▶ [TASK BRIEF]
What is needed here is an exact transcription of all the entries.

═════ INFORMATION PROVIDED ═════

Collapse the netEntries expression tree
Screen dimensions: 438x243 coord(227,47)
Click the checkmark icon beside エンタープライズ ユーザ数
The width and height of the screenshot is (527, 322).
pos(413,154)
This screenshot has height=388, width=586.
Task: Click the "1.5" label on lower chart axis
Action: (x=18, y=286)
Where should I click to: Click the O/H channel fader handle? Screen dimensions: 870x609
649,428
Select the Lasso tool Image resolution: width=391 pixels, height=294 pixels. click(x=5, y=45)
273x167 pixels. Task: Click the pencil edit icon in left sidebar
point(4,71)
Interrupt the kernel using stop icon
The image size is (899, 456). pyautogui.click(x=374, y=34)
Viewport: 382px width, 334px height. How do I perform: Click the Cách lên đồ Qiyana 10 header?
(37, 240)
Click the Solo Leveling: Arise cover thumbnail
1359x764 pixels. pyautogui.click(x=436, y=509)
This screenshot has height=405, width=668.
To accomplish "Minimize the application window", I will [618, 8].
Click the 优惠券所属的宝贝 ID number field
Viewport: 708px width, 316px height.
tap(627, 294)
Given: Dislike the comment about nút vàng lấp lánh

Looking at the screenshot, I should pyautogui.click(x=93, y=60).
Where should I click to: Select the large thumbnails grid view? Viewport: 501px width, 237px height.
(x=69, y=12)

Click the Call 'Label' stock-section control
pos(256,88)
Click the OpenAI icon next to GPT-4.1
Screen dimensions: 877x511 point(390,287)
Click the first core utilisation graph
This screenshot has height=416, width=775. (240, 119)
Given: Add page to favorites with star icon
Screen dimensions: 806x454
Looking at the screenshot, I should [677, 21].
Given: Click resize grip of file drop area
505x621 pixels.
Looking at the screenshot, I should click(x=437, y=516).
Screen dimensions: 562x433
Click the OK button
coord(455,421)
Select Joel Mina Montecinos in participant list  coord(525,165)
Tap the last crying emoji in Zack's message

═════

▶ [EXERCISE ANSWER]
Collapse the netEntries expression tree
Screen dimensions: 438x243 coord(227,47)
Click the checkmark icon beside エンタープライズ ユーザ数
The width and height of the screenshot is (527, 322).
pos(413,154)
This screenshot has height=388, width=586.
Task: Click the "1.5" label on lower chart axis
Action: (x=18, y=286)
Where should I click to: Click the O/H channel fader handle? Screen dimensions: 870x609
649,428
Select the Lasso tool Image resolution: width=391 pixels, height=294 pixels. click(x=5, y=45)
273x167 pixels. Task: Click the pencil edit icon in left sidebar
point(4,71)
Interrupt the kernel using stop icon
The image size is (899, 456). pyautogui.click(x=374, y=34)
Viewport: 382px width, 334px height. How do I perform: Click the Cách lên đồ Qiyana 10 header?
(37, 240)
Click the Solo Leveling: Arise cover thumbnail
1359x764 pixels. pyautogui.click(x=436, y=509)
This screenshot has height=405, width=668.
To accomplish "Minimize the application window", I will [618, 8].
Click the 优惠券所属的宝贝 ID number field
Viewport: 708px width, 316px height.
tap(627, 294)
Given: Dislike the comment about nút vàng lấp lánh

Looking at the screenshot, I should pyautogui.click(x=93, y=60).
Where should I click to: Select the large thumbnails grid view? Viewport: 501px width, 237px height.
(x=69, y=12)

Click the Call 'Label' stock-section control
pos(256,88)
Click the OpenAI icon next to GPT-4.1
Screen dimensions: 877x511 point(390,287)
Click the first core utilisation graph
This screenshot has height=416, width=775. (240, 119)
Given: Add page to favorites with star icon
Screen dimensions: 806x454
Looking at the screenshot, I should [677, 21].
Given: Click resize grip of file drop area
505x621 pixels.
Looking at the screenshot, I should click(x=437, y=516).
Screen dimensions: 562x433
Click the OK button
coord(455,421)
Select Joel Mina Montecinos in participant list  coord(525,165)
Tap the last crying emoji in Zack's message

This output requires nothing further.